Actual segundo classificado do Mundial de Ralis, o piloto da Volkswagen Andreas Mikkelsen juntou-se a Sébastien Ogier nas críticas às regras relativas à ordem de partida que foram implementadas em 2016.

“Estive numa situação semelhante à dele o ano inteiro, sendo quase sempre segundo no campeonato. Portanto compreendo realmente o ponto de vista dele e estou em absoluto acordo de que é impossível vencer algumas provas a partir da frente tal como estão as coisas neste momento”.

As regras de 2016 fazem com que a ordem de partida para a estrada ao longo dos dois primeiros dias de competição tenha por base a classificação do campeonato, com o norueguês a admitir que gostaria de que o regulamento fosse revisto:

“Espero realmente que as coisas dêem um passo atrás. Não digo que tenhamos que mudar tudo, mas que não sejam tão penalizadoras como agora, porque penso que levaram demasiado longe este conjunto de regras. Em provas como a Sardenha ou Portugal é impossível vencer, e penso que qualquer concorrente deveria ter uma hipótese de vencer a prova. Compreendo que prefiram ter vencedores distintos ao longo do campeonato, mas não podem destruir o desporto porque querem vencedores distintos e não verdadeiros vencedores. Senti-o este ano na Finlândia, sendo segundo na estrada no primeiro dia. Terminámos em terceiro e depois o Sébastien saiu de estrada e eu passei a ser o primeiro na estrada, e acabei por cair para oitavo ou nono com o mesmo estilo de pilotagem. Portanto compreendo realmente a sua posição nesta matéria”.
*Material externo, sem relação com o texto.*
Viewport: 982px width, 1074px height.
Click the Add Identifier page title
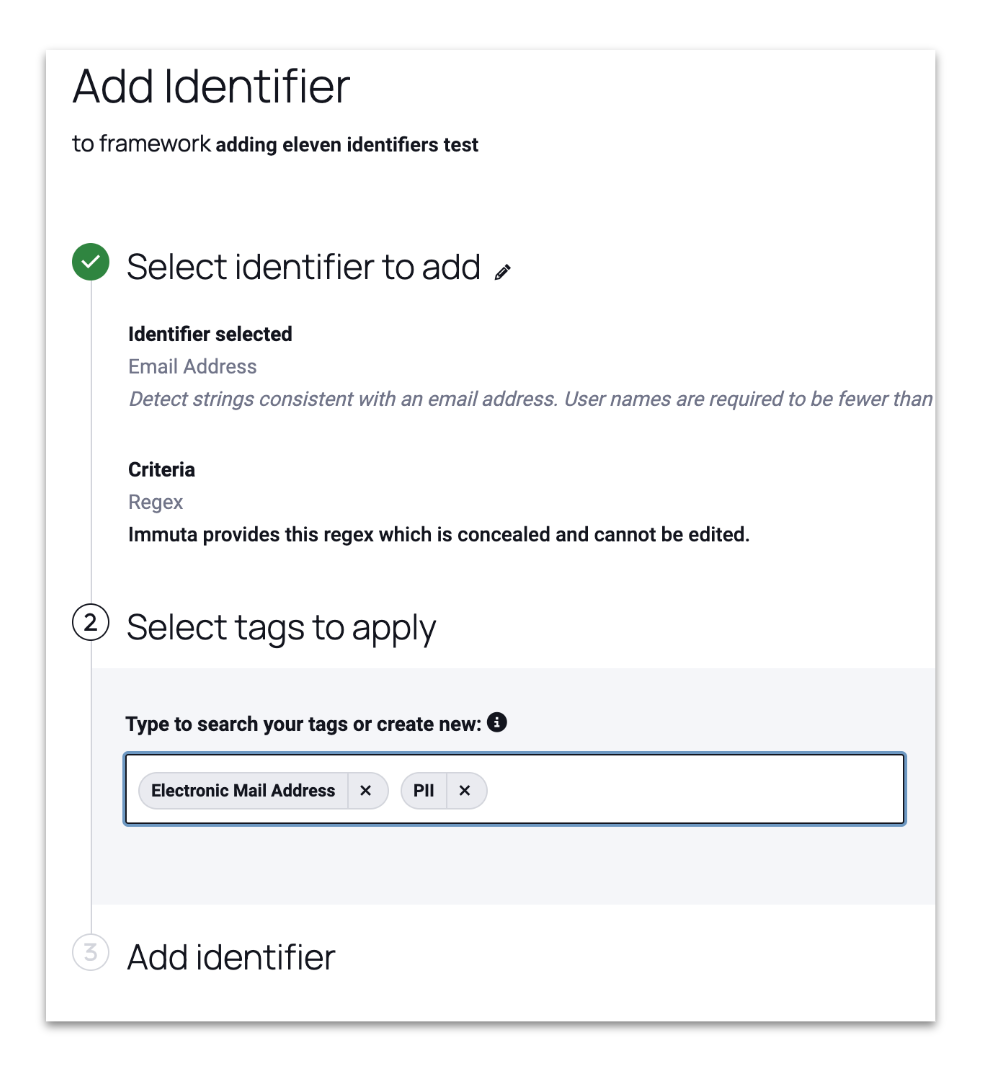pyautogui.click(x=211, y=86)
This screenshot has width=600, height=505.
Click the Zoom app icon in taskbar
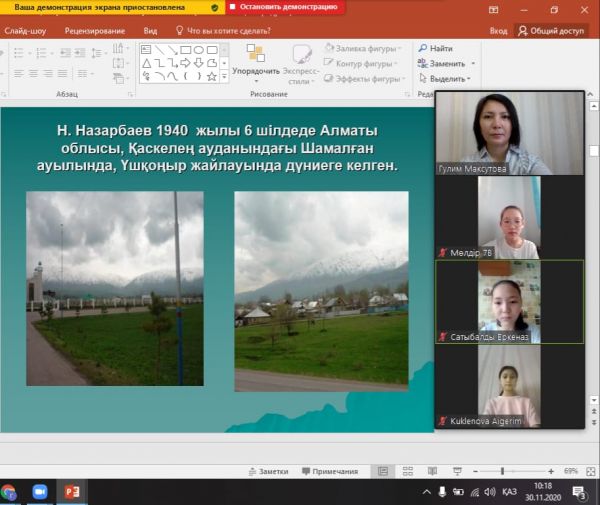tap(40, 492)
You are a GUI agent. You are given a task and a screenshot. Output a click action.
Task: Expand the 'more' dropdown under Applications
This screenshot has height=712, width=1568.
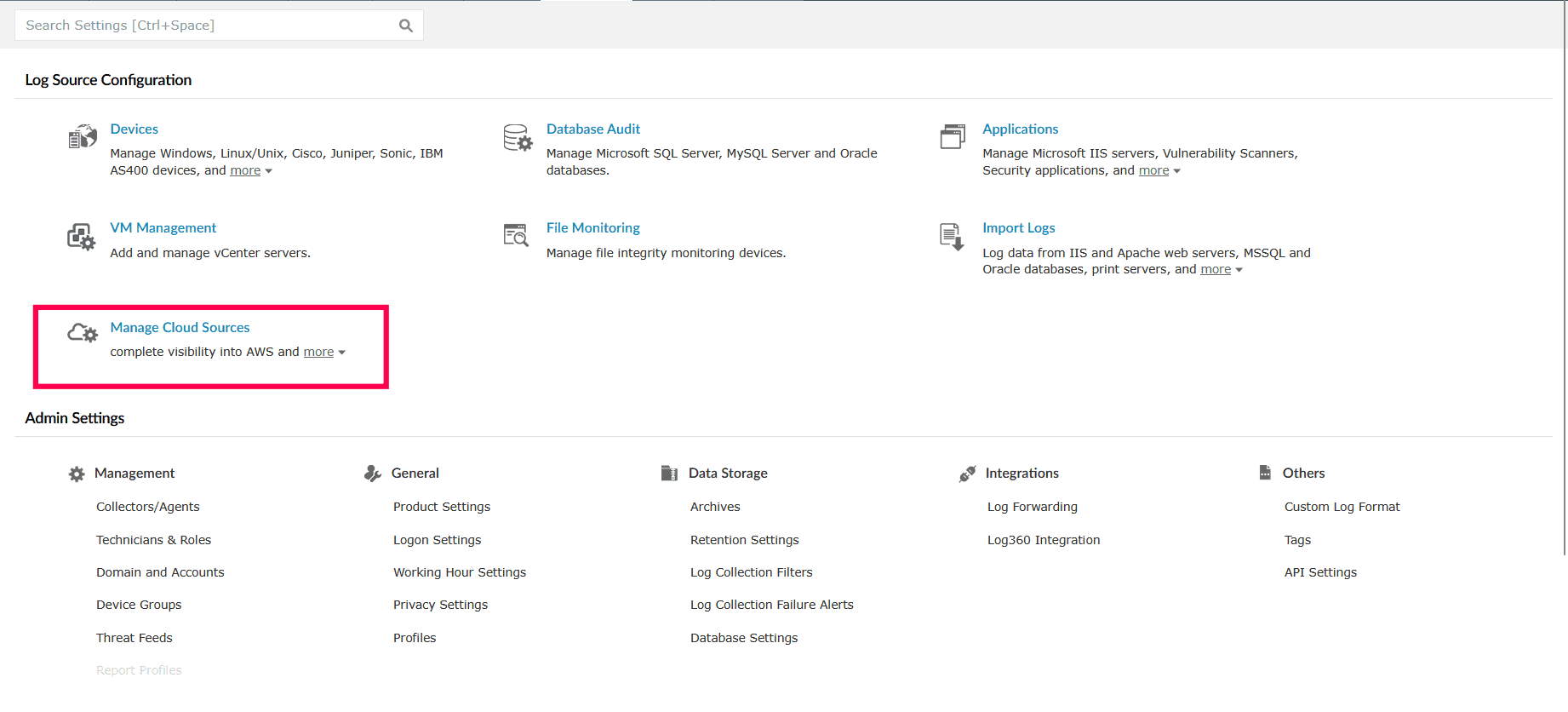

Durante as seis provas de terra que decorreram entre o Rali do México e o Rali da Finlândia, o Campeonato do Mundo de Ralis teve cinco vencedores distintos: Kris Meeke, que bisou; e Hayden Paddon, Jari-Matti Latvala, Thierry Neuville e Andreas Mikkelsen.

O norueguês reconhece que mesmo sem a regra a Volkswagen teria sempre dificuldades em parar Meeke em Portugal e na Finlândia, mas que outros pilotos teriam tido mais dificuldade em vencer as provas que venceram.

“Quando o Kris venceu em Portugal, ele fez um trabalho fantástico. Eles estava a andar muito depressa e não tenho a certeza que, mesmo que tivéssemos partido na mesma ordem, o teríamos conseguido bater, já que ele conduziu realmente bem. Mas talvez para os outros vencedores tivesse sido mais difícil. Apenas acho que as regras foram demasiado longe”, concluiu.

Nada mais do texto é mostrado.